* _Goal of the exercise_
Every line of the records that contains "ترمز" should be tallied, and only the resulting number returned.

* _Data records_
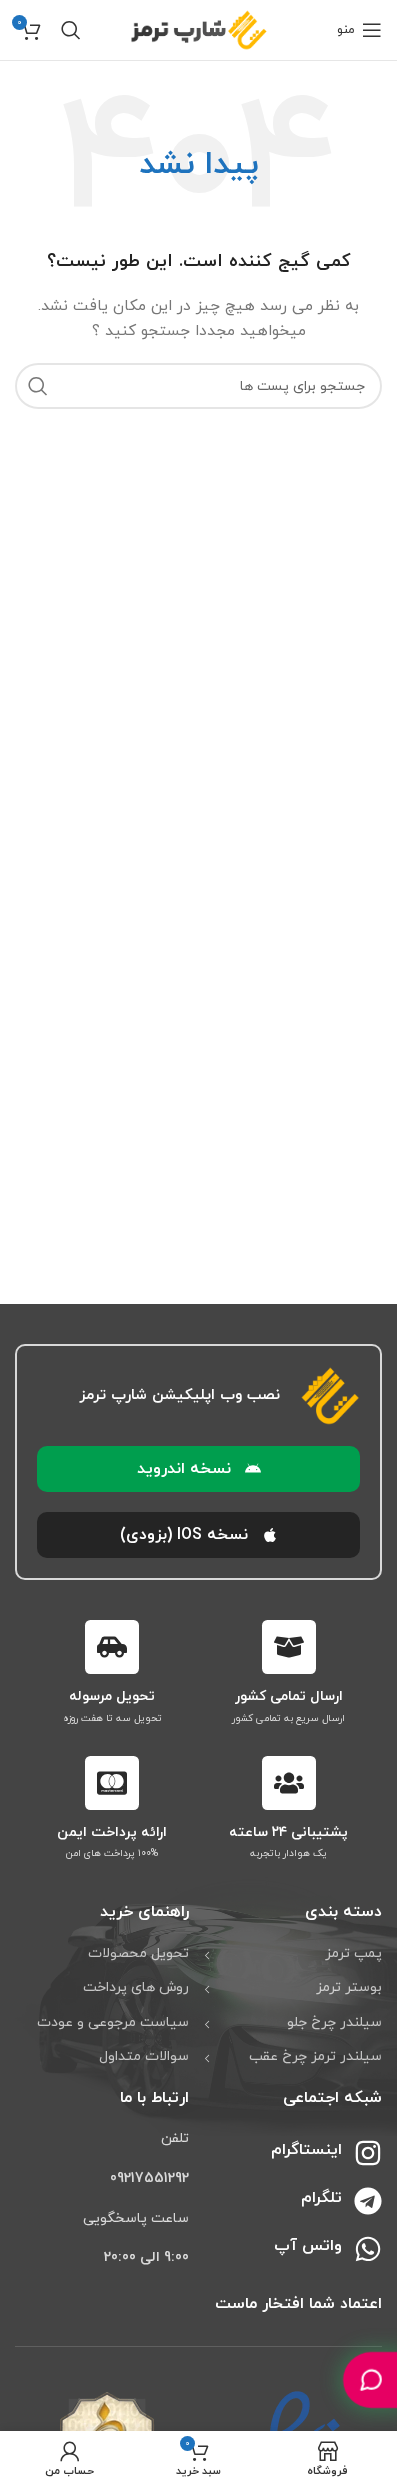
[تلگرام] (368, 2201)
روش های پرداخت (136, 1987)
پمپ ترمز (353, 1953)
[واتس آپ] (368, 2249)
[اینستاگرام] (368, 2153)
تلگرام (321, 2198)
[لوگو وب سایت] (199, 28)
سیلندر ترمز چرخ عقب (315, 2056)
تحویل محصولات (138, 1953)
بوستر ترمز (349, 1987)
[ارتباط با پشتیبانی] (371, 2380)
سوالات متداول (144, 2056)
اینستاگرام (306, 2150)
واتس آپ (308, 2246)
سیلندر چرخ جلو (334, 2022)
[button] (198, 1469)
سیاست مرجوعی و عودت (113, 2022)
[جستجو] (71, 30)
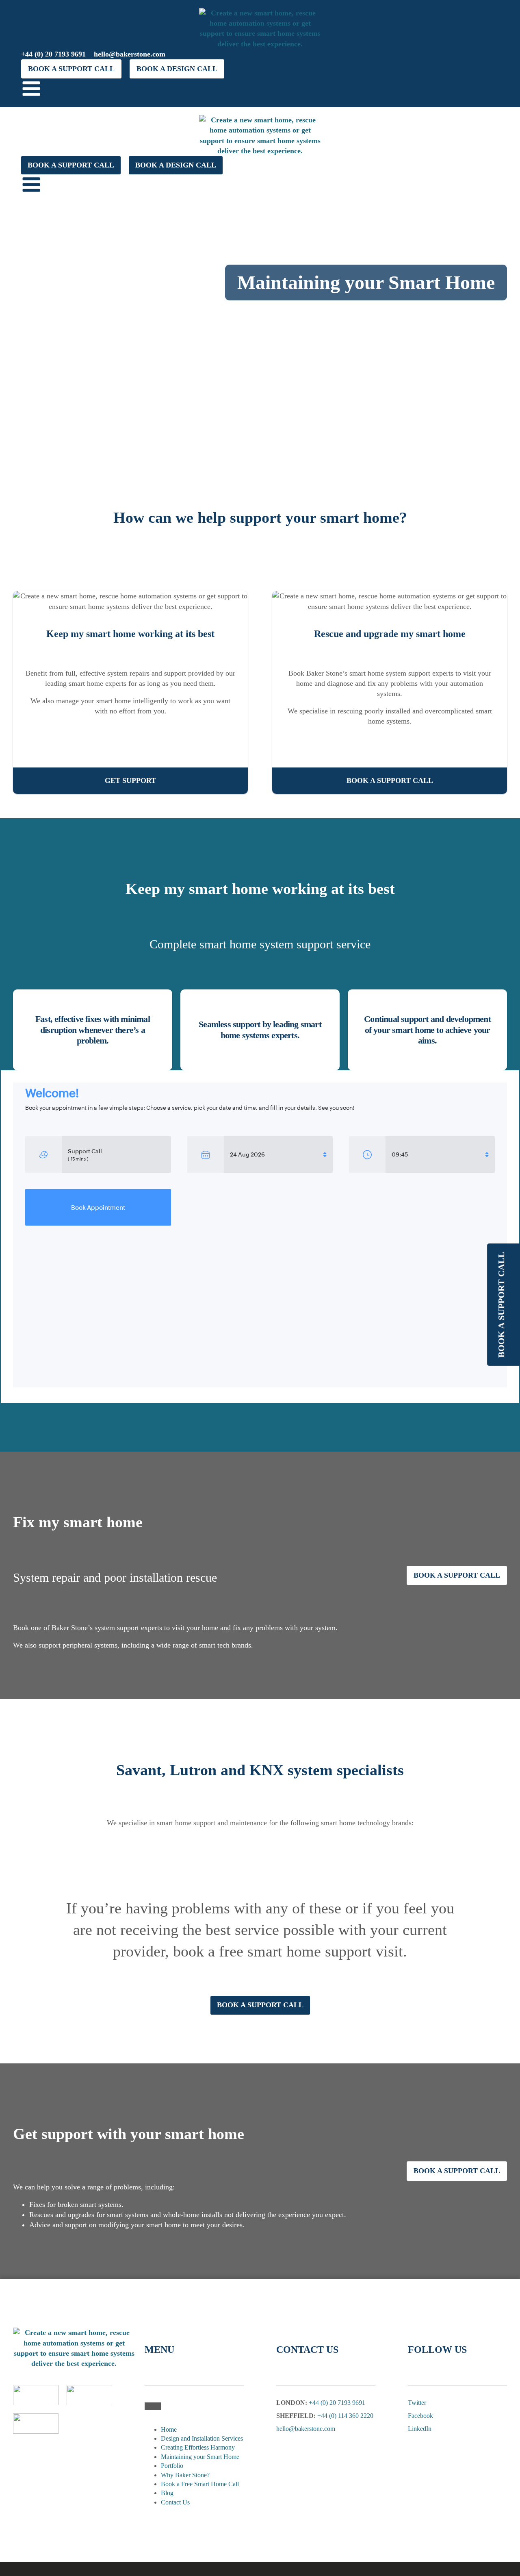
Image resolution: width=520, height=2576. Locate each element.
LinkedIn (419, 2428)
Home (169, 2429)
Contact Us (175, 2502)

* _Answer section_
3